▸ DIRECTIVE: Can you retype, word for word, the part of the piece on finding what makes you happy that starts at "One of our dearest, dearest" and ends at "Because. Because. Because."?

-- Begin TEXT EXTRACT --

One of our dearest, dearest topics – I’m so happy many of you wanted to read more about it. First: it sounds like the most fundamental thing, knowing what makes you happy. But at the end of the day, a whole bunch of us has no clue. We do things because we’re used to doing them. Because others do them. Because we think we like doing them. Because we think we have to. Because we’re scared what will happen if we stop. Because we’re afraid we’ll lose friends if we stop. Because we don’t know any better. Because. Because. Because.
It’s a much rarer scenario where we do things because they make us genuinely happy. It’s almost as if happiness isn’t enough of a reason. We need productivity, time efficiency, monetary profit, muscular gain. We need improvement, growth, logical reason. Genuine happiness, not so much. Instead we go on expensive soul searching trips where the utmost purpose is to find that elusive happiness. We read books on the subject, take classes on the subject, talk about the subject, all the while continuing to live our everyday lives the way we always have, very often not filling them with whatever it is that in fact does make us happy much at all.
It’s not a utopian scenario, imaging a “normal” life that actually makes you happy. All you need to do is find what your things are, remind yourself every day until you don’t need to anymore that what others think doesn’t matter one bit and then start filling your life with them. There IS room. I promise.
“It’s not a utopian scenario, imaging a “normal” life that actually makes you happy.”
The best way to start out is by asking yourself our favorite self-help question there is: how would I live my life if no one was watching? Really let your mind wander freely here. What are the things you would start doing? Do more of? Stop doing? Trust your gut in what pops into your head. Things turn up there for a reason, don’t forget that. Allow your thoughts and dreams to be silly, irrational, unrealistic beyond words. Just take note of what does indeed show up. Perhaps you see yourself spending much more time outside, living in a different place, pursuing a hobby, working as something completely different. Or, you see much the same life with a few alterations. Or, you see much the same life with no alterations. In that case, congratulations. Today we’re not too far away from that ourselves – but if you’d asked 5 years ago, the answer would have looked much different!
A big challenge in all of this is to distinguish between what you do for yourself and what you do for others – or what you do because of what you think others will think. If this resonates with you, I hear you. This might very well have been my biggest challenge until very recently. I deal with this issue by boiling it down to who the “others” in fact are. I go through the people I have around me – whether close or further out in the periphery – and essentially ask my gut who is making me feel a certain (negative) way. It can be one single person, it can be a group. It can be vague, it can be clear. If, let’s say, you’re not sure if you should this one particular thing and you have an uneasy feeling about it, I would simply remove (in my head) person by person and feel when the uneasiness would let up. When we had decided we were leaving New York, I had a very unsettled feeling for a while. I went through it in my head and realized I was bothered by the fact that I’d let go of my self-perceived coolness when doing so – and that mattered to me in the eyes of my former classmates. The ones I felt like I impressed upon through social media by living in New York. By realizing that, telling myself I can’t let a bunch of people I don’t even talk to anymore dictate how I live my life, I could let go. If I hadn’t identified where the feeling of unsettledness had come from, I would have been much more inclined to assume it was because MY gut feeling told me it was the wrong move. Are you following?

-- End TEXT EXTRACT --
-- Begin DATA EXTRACT --

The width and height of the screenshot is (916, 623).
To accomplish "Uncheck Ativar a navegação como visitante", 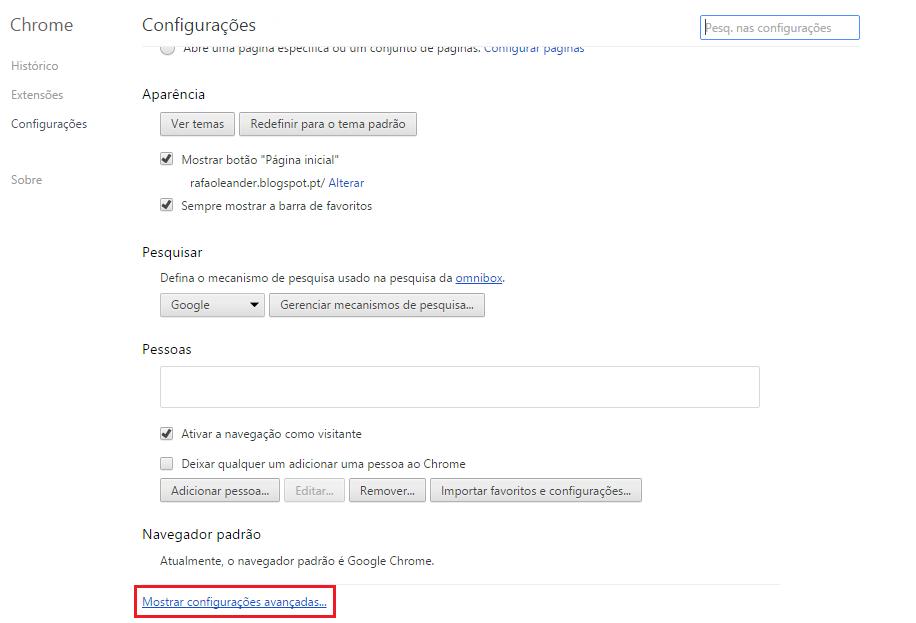I will (167, 434).
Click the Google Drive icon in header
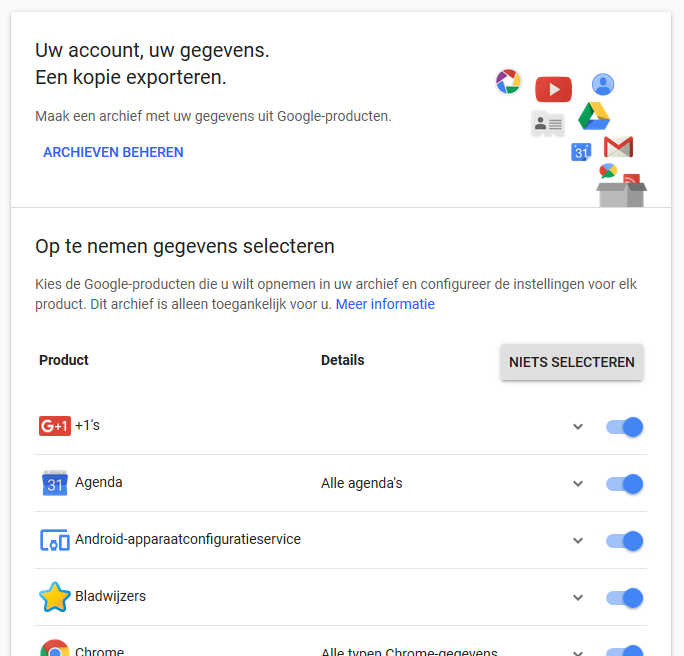 tap(594, 116)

-- End DATA EXTRACT --

▸ WRITTEN SOLUTION:
One of our dearest, dearest topics – I’m so happy many of you wanted to read more about it. First: it sounds like the most fundamental thing, knowing what makes you happy. But at the end of the day, a whole bunch of us has no clue. We do things because we’re used to doing them. Because others do them. Because we think we like doing them. Because we think we have to. Because we’re scared what will happen if we stop. Because we’re afraid we’ll lose friends if we stop. Because we don’t know any better. Because. Because. Because.